Laminin γ-1 and collagen α-1 (VI) chain are galactose-α-1,3-galactose–bound allergens in beef
Sensitization to the carbohydrate galactose-α-1,3-galactose (α-Gal) has been reported in patients with beef allergy. However, the proteins responsible for this allergy have not yet been identified. This study aimed to identify beef proteins that predominantly react with serum IgE in Japanese patients with beef allergy.

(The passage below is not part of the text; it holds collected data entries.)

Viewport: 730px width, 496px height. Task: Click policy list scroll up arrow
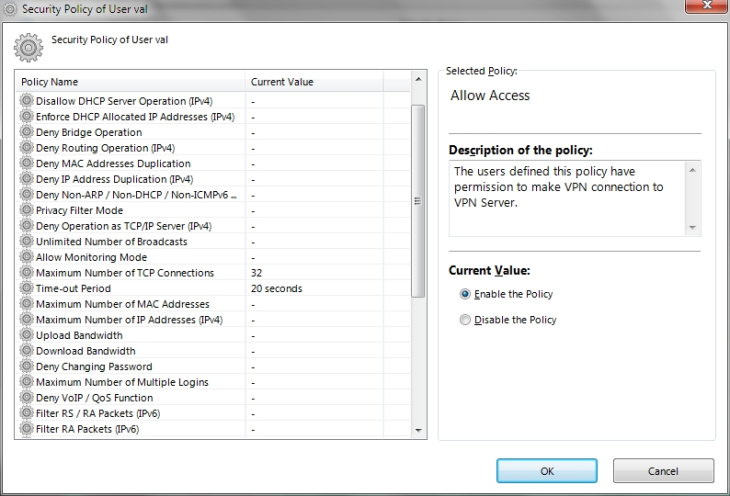point(418,79)
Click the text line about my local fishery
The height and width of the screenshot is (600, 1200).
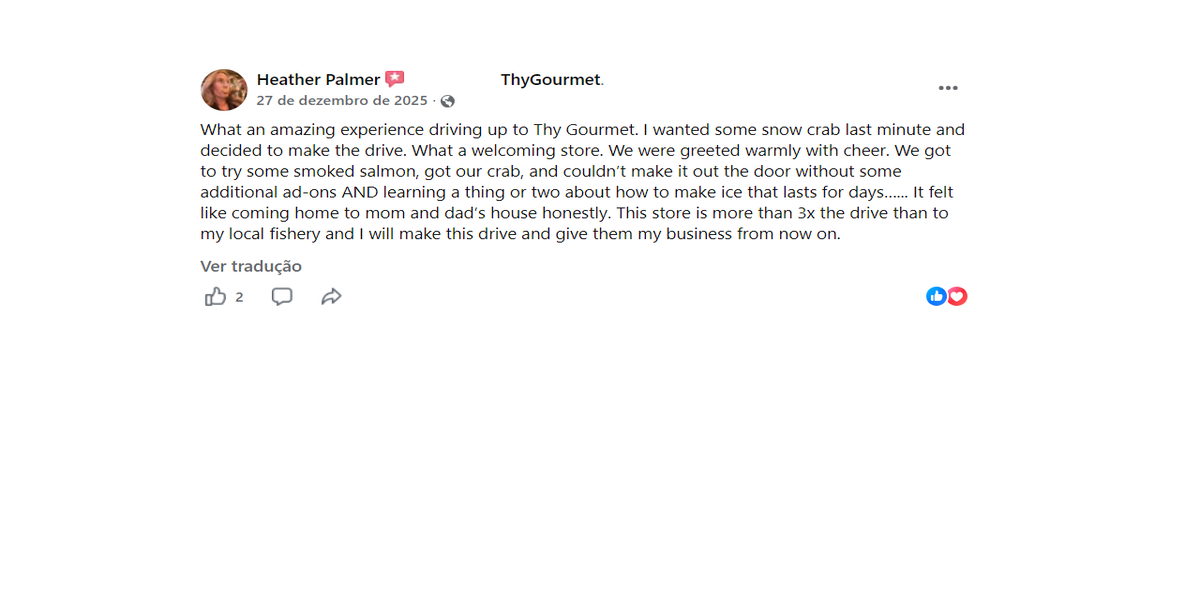pyautogui.click(x=520, y=235)
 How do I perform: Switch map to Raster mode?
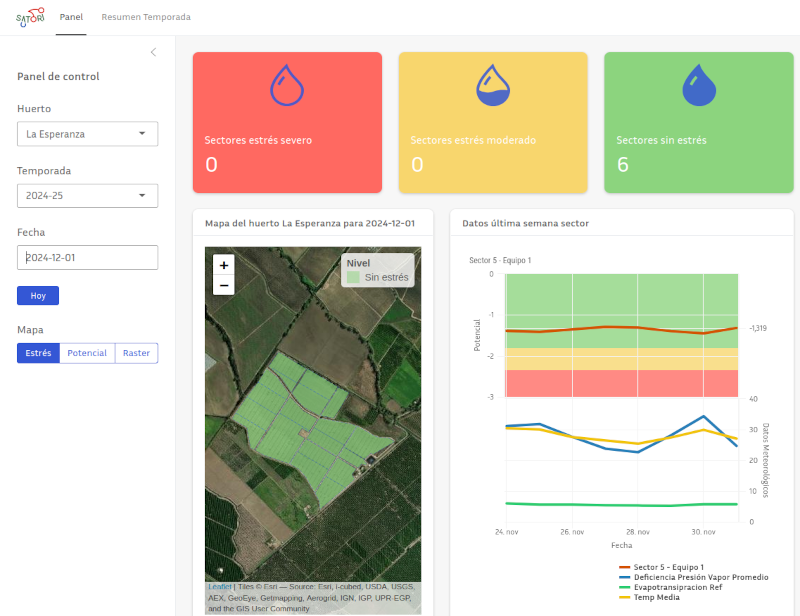point(136,353)
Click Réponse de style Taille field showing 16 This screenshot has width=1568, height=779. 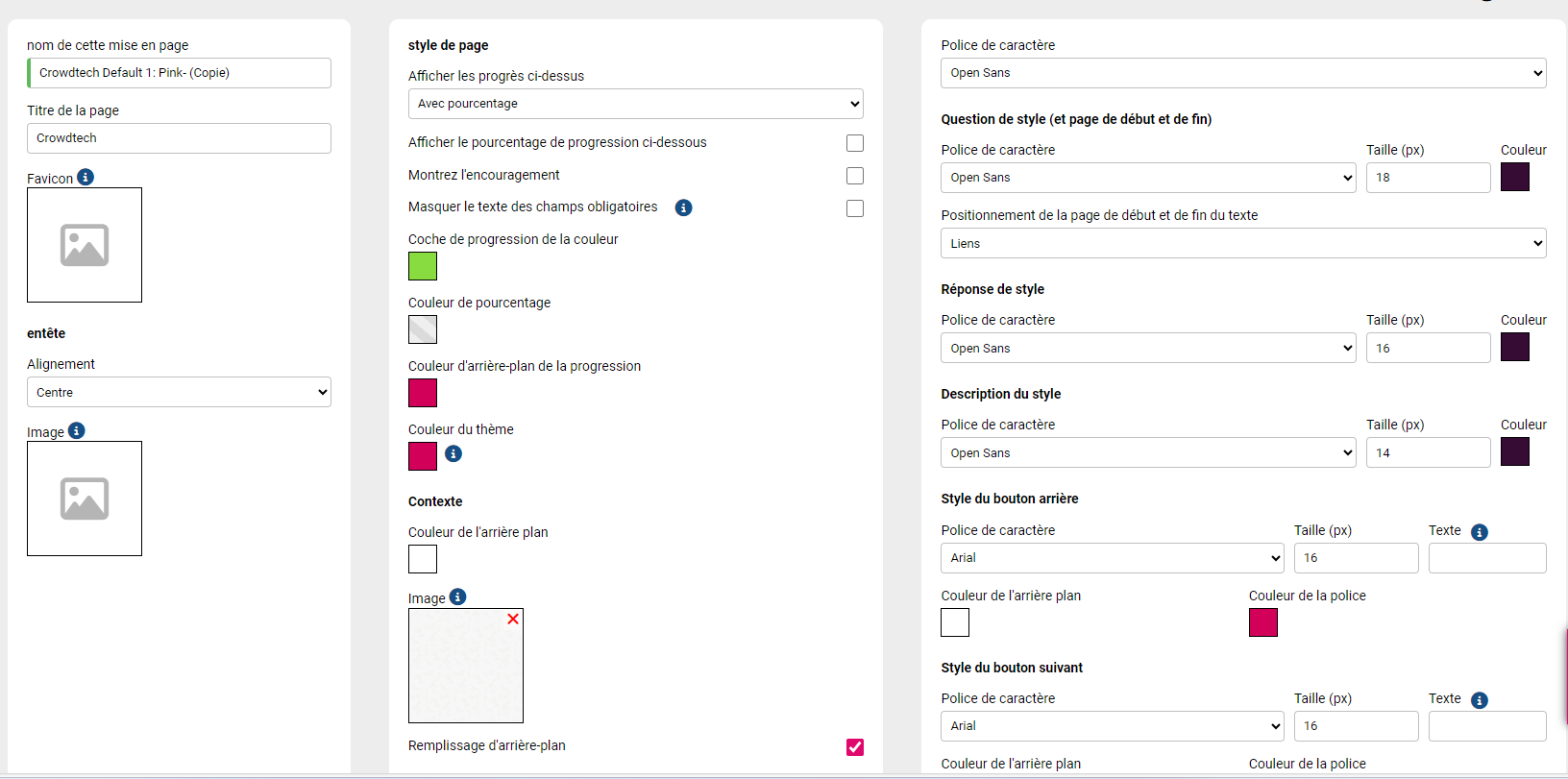click(x=1428, y=348)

Sera were collected from 29 patients with beef allergy who had allergic reaction(s) such as urticaria, abdominal pain, vomiting, and anaphylactic shock after ingestion of beef and pork; the sera tested positive for IgE against beef and pork. IgE-binding proteins were detected by immunoblotting sera from the patients and identified using a combination of two-dimensional gel electrophoresis and peptide mass fingerprinting techniques. The involvement of carbohydrate in the binding of IgE to allergens was examined by periodate treatment and an inhibition assay with cetuximab by immunoblotting. Specific IgE binding to cetuximab was measured using the CAP-fluorescent enzyme immunoassay.
Two IgE-binding proteins (240 kDa and 140 kDa) were detected in beef extract and identified as laminin γ-1 and the collagen α-1 (VI) chain from Bos taurus, respectively. Periodate treatment or the inhibition assay resulted in the loss of IgE binding to these proteins. Immunoblotting with anti-α-Gal antibody revealed the presence of α-Gal on the 240- and 140-kDa beef proteins. The amount of IgE bound to cetuximab was significantly correlated with that to beef in the patients with beef allergy.
The carbohydrate moiety (α-Gal) on laminin γ-1 and collagen α-1 (VI) chain are possibly common IgE-reactive proteins in the Japanese patients with beef allergy.